India vs Pakistan the only Asia Cup Super Four game with a reserve day

This is a change from the earlier playing conditions, which had a reserve day only for the final on September 17

Virat Kohli shares a light moment with Pakistan players after the match was called off, India vs Pakistan, Asia Cup, Pallekele, September 2, 2023

Rain forced a washout in Pallekele the last time India and Pakistan met in the Asia Cup  •  AFP/Getty Images

A reserve day has been added to the India vs Pakistan Super Four game of the Asia Cup on September 10. It is the only match apart from the final to have a reserve day. The change to the playing conditions was announced by PCB, advising spectators to hold on to their tickets should a reserve day be required.
For both the matches with the provision for a reserve day, efforts will be made to complete the match on the original day even if it means shortening the contest.
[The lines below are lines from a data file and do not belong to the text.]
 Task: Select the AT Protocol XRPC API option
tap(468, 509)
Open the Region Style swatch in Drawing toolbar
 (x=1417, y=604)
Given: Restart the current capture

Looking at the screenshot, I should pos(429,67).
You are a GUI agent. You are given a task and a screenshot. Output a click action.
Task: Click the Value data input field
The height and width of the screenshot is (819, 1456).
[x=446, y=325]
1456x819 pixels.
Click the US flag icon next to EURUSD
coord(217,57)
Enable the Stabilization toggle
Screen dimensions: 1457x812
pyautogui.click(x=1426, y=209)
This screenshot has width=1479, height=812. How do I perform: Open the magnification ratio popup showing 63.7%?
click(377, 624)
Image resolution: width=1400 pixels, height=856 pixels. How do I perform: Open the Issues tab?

If the reserve day is triggered, the duration of the contest will remain the same as on the last ball of day one.
Rain had forced a washout in Pallekele when the two teams first faced each other in this Asia Cup. Rain then returned in India's first international match against Nepal, at the same venue, but it wasn't as persistent on the day, allowing India a 23-over chase, which they aced to qualify for the Super Four.
The late decision to add a reserve day for only the India-Pakistan match in the Super Four round didn't go down too well with Bangladesh coach Chandika Hathurusinghe
"I haven't seen this kind of thing in another tournament, this changing rules in the middle of the tournament," he said at a press conference. "I am sure there is a technical committee that has representations from every participating countries. They must have decided for some other reason. Yes, it is not ideal. We would love to have an extra day also. Other than that, I don't have much to comment because they have made a decision.
"Once you have made a decision, we don't have much say. If we were consulted before, we would have a comment. Since it is already made, I don't have any concern. We just get on with what we are asked to do."
Sri Lanka coach Chris Silverwood said he was surprised at the decision.
"It's a little surprise when I first heard," he said. "But we don't organise the competition, so there's nothing much we can do about that. I only see it becoming a problem if the reserve day provides points for someone else and affects us or someone else. There's nothing we can do about it. We get on with preparing, and do the best that we can."
With rains also forecast in Colombo for the next week, the PCB, the official hosts of the tournament, was on board with plans to move the Colombo matches to Hambantota. But eventually the ACC sent an email to the stakeholders stating that the matches were to be played in Colombo as originally scheduled.
The PCB agreed to the decision reluctantly but not without sending a letter to ACC president Jay Shah protesting the decision-making process. It was during these discussions that the PCB first raised the prospect of adding a reserve day for this game, worried about the implications of a second India-Pakistan game being washed out in a tournament of which they are officially the hosts.
A rain threat hangs over the India vs Pakistan match on Sunday, too, with up to 90% chance of precipitation. If the weather clears up, India's bowling spearhead Jasprit Bumrah could return to action after having missed the Nepal fixture for the birth of his child.
Bumrah, who had just returned from a long-standing back injury, is yet to bowl in an ODI in the lead-up to the World Cup next month. He made his ODI comeback last week in the Pakistan game, but didn't get a chance to bowl since rain prevented Pakistan from starting their innings.